-- Dataset excerpts follows --

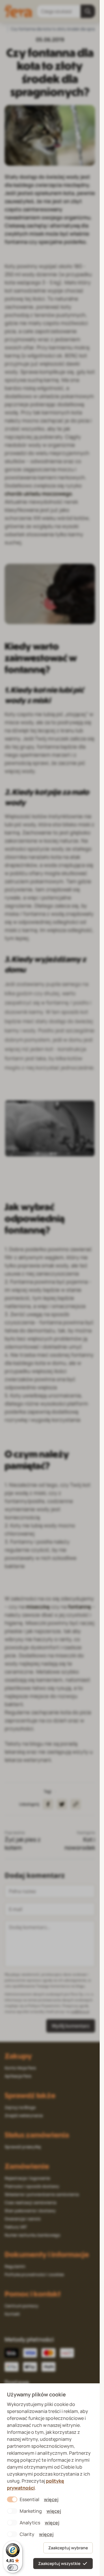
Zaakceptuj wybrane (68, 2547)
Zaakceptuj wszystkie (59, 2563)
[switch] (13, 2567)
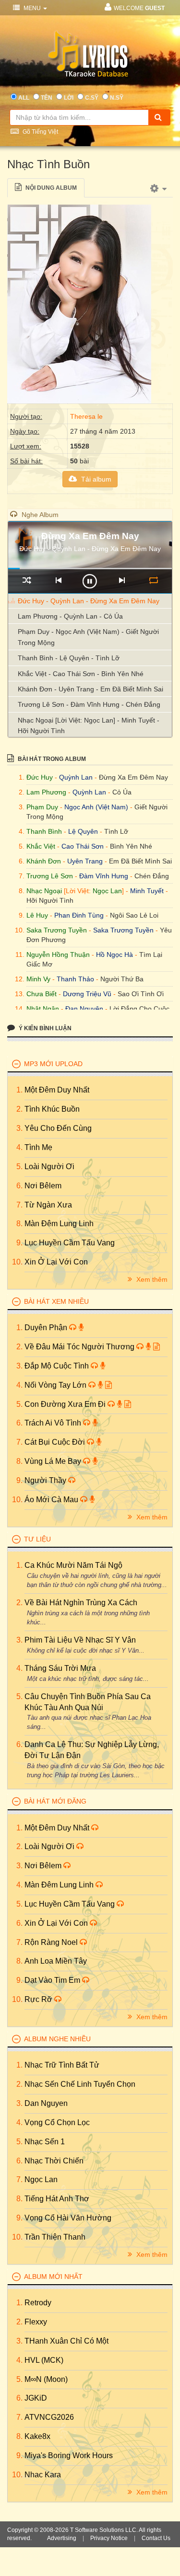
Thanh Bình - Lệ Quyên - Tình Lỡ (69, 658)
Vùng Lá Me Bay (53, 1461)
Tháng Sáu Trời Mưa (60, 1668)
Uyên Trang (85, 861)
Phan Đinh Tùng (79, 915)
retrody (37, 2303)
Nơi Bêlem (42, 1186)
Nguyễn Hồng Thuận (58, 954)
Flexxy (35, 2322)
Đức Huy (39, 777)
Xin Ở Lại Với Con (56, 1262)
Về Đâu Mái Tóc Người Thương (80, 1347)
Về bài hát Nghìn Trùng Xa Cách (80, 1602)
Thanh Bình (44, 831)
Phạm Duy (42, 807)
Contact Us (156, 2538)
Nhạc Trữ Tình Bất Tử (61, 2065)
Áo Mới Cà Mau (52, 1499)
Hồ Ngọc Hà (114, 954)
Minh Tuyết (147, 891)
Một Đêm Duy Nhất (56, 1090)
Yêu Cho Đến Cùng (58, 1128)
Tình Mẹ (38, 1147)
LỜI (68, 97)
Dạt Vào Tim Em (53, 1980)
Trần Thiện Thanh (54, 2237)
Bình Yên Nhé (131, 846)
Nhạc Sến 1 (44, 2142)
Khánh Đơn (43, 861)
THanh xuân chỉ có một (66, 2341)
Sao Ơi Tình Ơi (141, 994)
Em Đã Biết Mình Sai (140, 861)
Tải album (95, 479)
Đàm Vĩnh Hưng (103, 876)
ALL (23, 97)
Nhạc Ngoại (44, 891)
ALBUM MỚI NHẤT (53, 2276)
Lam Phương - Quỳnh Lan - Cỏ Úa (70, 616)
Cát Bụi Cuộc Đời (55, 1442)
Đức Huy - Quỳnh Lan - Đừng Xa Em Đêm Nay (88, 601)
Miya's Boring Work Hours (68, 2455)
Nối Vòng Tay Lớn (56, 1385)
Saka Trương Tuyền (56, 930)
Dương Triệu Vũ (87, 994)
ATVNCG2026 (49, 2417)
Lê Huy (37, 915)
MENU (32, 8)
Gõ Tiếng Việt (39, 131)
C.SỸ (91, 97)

-- Dataset excerpts concluded --
-- Dataset excerpts follows --

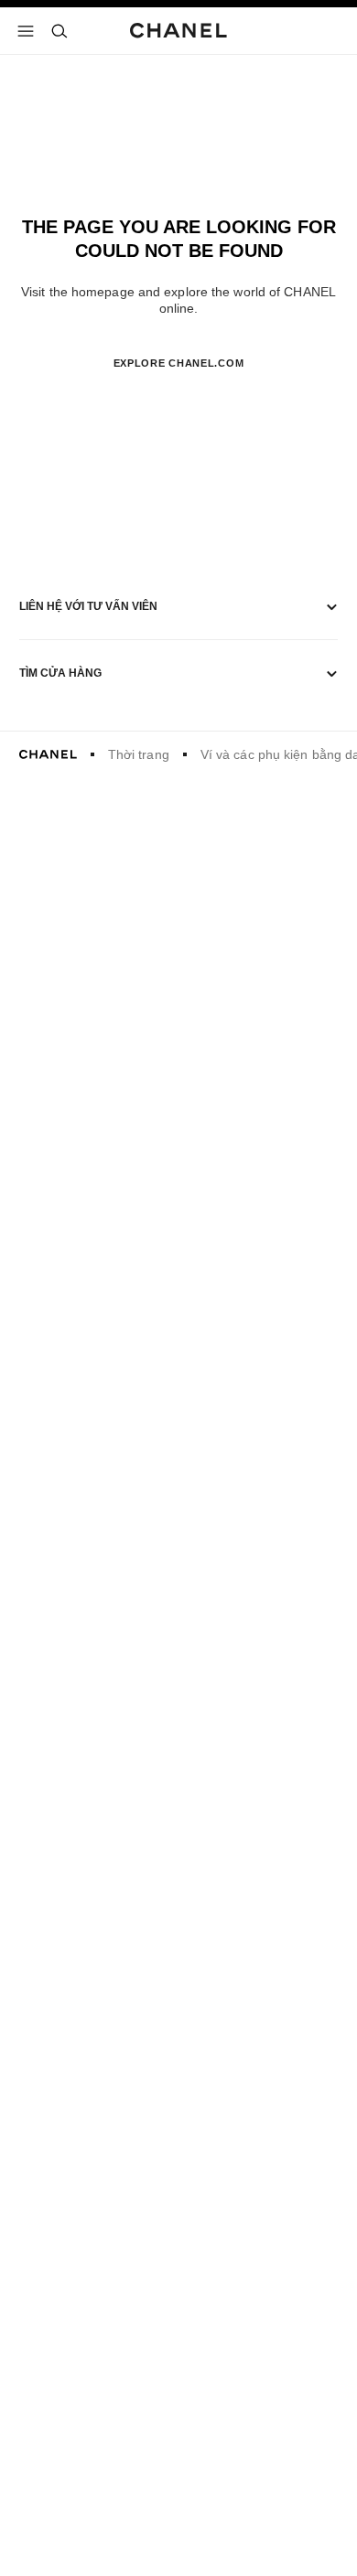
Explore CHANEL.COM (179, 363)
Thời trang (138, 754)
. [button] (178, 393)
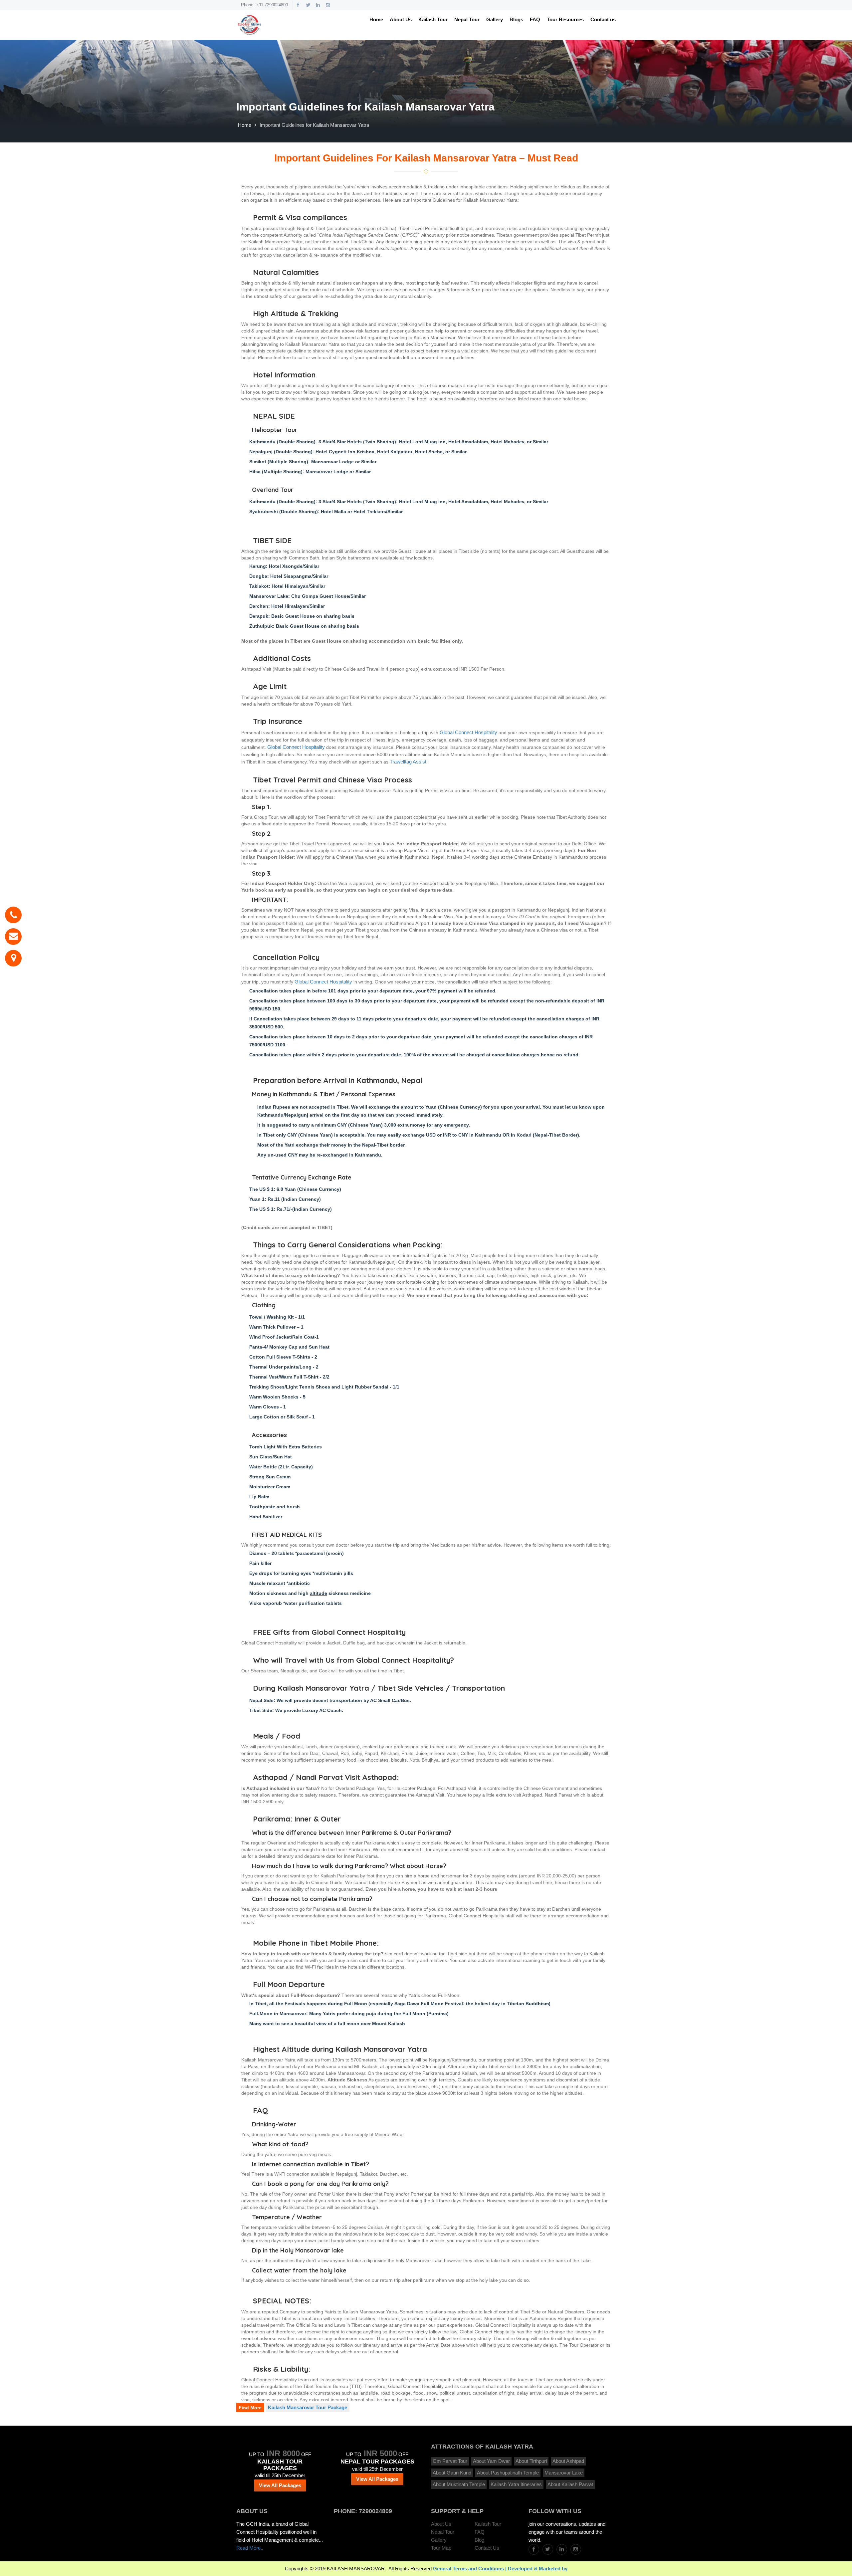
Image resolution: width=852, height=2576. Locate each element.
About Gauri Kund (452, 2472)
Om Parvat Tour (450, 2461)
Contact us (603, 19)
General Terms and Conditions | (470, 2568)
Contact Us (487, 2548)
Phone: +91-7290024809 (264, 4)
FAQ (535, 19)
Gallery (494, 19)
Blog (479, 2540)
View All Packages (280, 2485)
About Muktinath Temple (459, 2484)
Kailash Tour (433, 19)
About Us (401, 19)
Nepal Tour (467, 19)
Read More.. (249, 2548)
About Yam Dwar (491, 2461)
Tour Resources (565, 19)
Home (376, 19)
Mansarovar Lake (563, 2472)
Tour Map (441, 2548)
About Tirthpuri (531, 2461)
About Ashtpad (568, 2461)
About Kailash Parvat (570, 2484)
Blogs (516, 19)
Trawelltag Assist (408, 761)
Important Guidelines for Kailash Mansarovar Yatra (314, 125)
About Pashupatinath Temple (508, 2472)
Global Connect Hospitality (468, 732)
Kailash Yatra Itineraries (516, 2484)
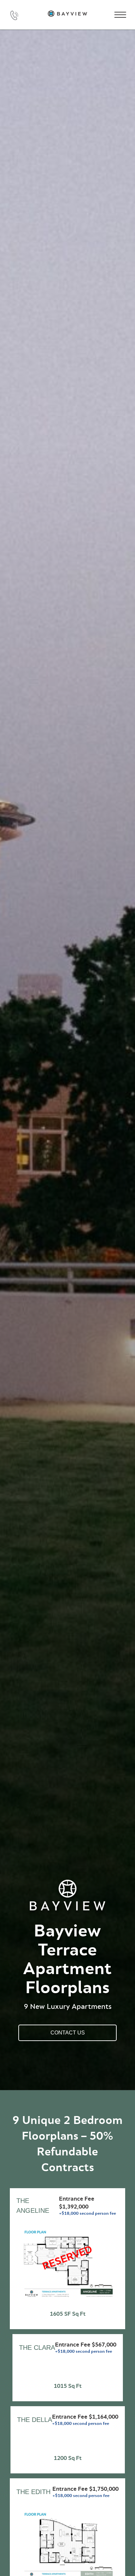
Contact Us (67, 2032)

-- Dataset excerpts concluded --

### Required action
Give back the records above exactly, limited to the lines between the one holding "Trần Thiện Thanh (54, 2237)" and the one holding "C.SỸ (91, 97)", inclusive.

### Output for this exercise
Trần Thiện Thanh (54, 2237)
Bình Yên Nhé (131, 846)
Nhạc Sến 1 (44, 2142)
Khánh Đơn (43, 861)
THanh xuân chỉ có một (66, 2341)
Sao Ơi Tình Ơi (141, 994)
Em Đã Biết Mình Sai (140, 861)
Tải album (95, 479)
Đàm Vĩnh Hưng (103, 876)
ALL (23, 97)
Nhạc Ngoại (44, 891)
ALBUM MỚI NHẤT (53, 2276)
Lam Phương - Quỳnh Lan - Cỏ Úa (70, 616)
Cát Bụi Cuộc Đời (55, 1442)
Đức Huy - Quỳnh Lan - Đừng Xa Em Đêm Nay (88, 601)
Miya's Boring Work Hours (68, 2455)
Nối Vòng Tay Lớn (56, 1385)
Saka Trương Tuyền (56, 930)
Dương Triệu Vũ (87, 994)
ATVNCG2026 (49, 2417)
Lê Huy (37, 915)
MENU (32, 8)
Gõ Tiếng Việt (39, 131)
C.SỸ (91, 97)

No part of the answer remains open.